- REQUIREMENT
Format every line of the data below as a JSON list of strings, one string per line, skipping blank lines. Omit the pictures from your answer.

- INFORMATION PROVIDED
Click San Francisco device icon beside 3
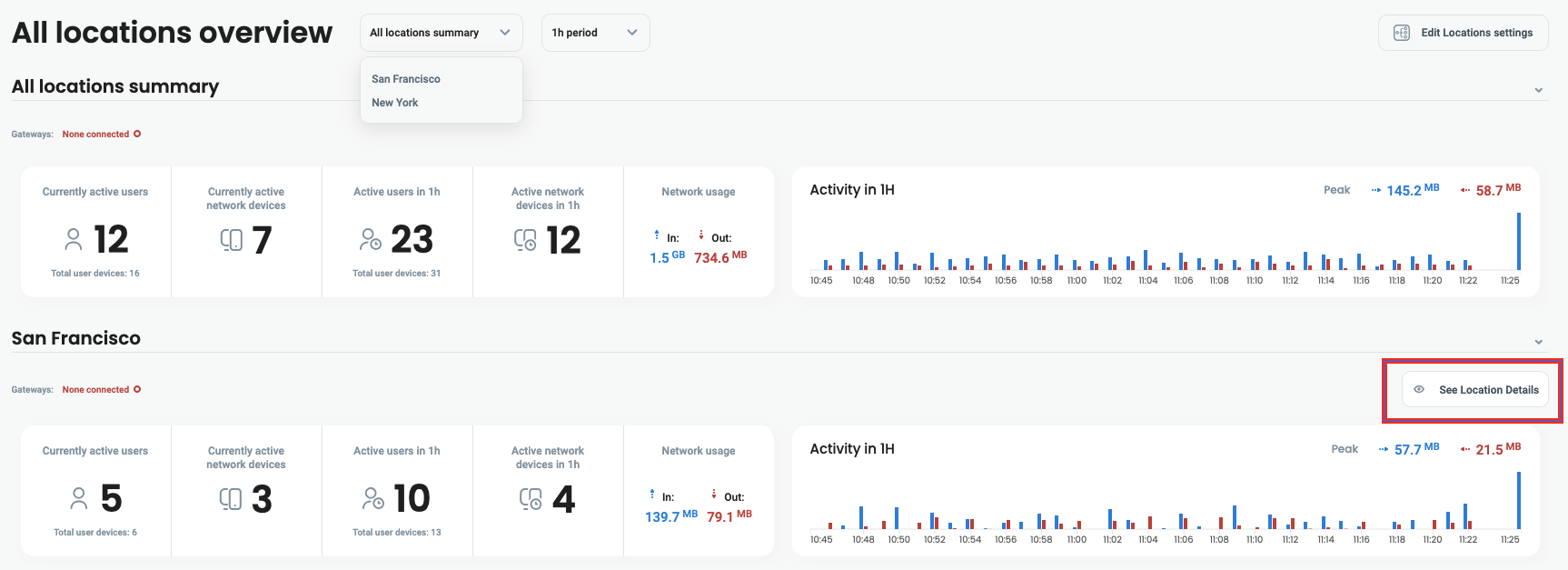This screenshot has height=570, width=1568. (232, 499)
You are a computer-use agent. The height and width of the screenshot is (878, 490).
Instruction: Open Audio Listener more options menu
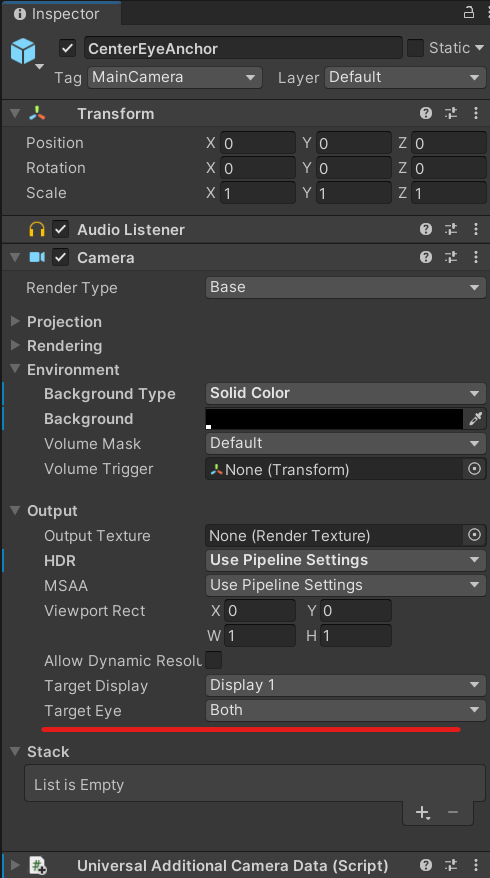476,229
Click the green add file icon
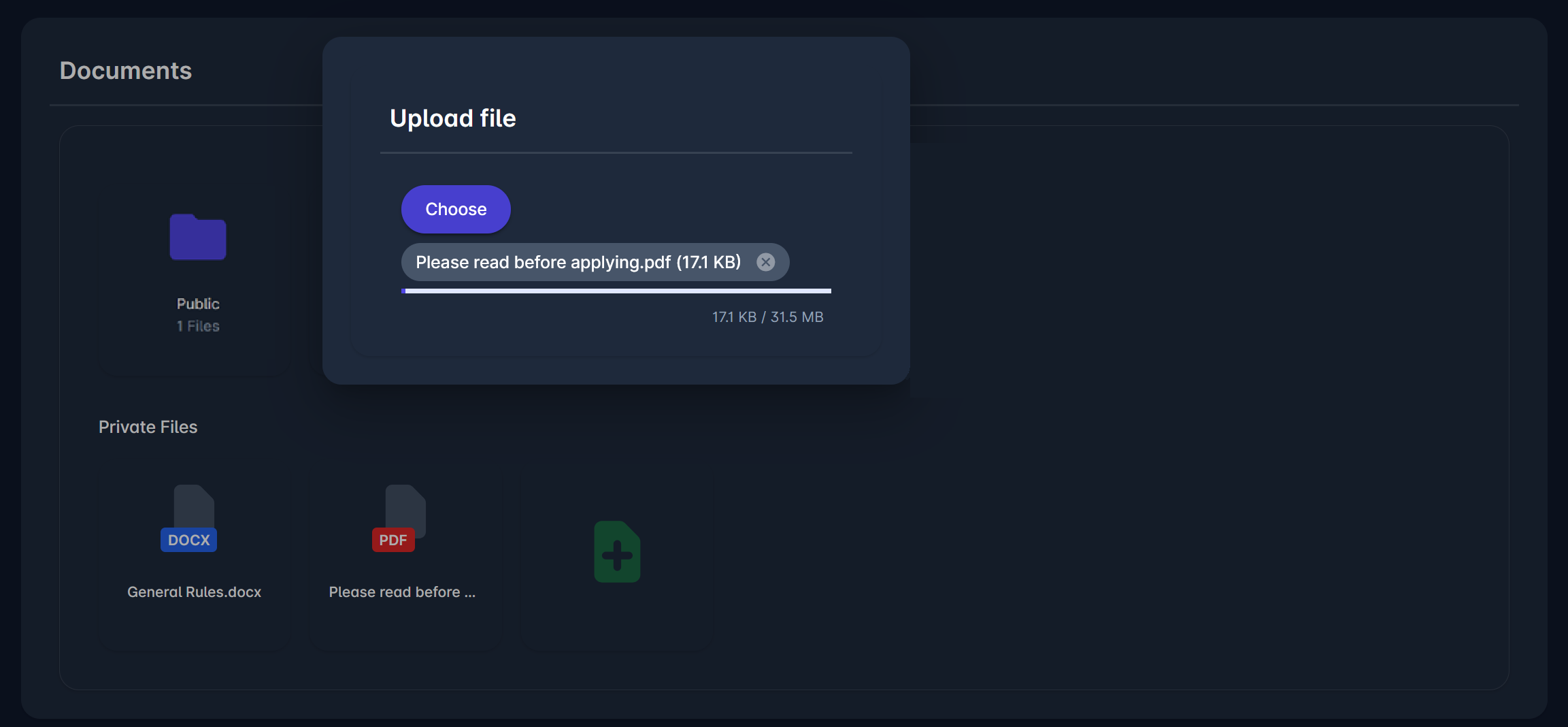1568x727 pixels. click(x=617, y=552)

- EXERCISE RESULT
[
  "Click San Francisco device icon beside 3",
  "This screenshot has height=570, width=1568. (232, 499)",
  "You are a computer-use agent. The height and width of the screenshot is (878, 490).",
  "Instruction: Open Audio Listener more options menu",
  "476,229",
  "Click the green add file icon",
  "1568x727 pixels. click(x=617, y=552)"
]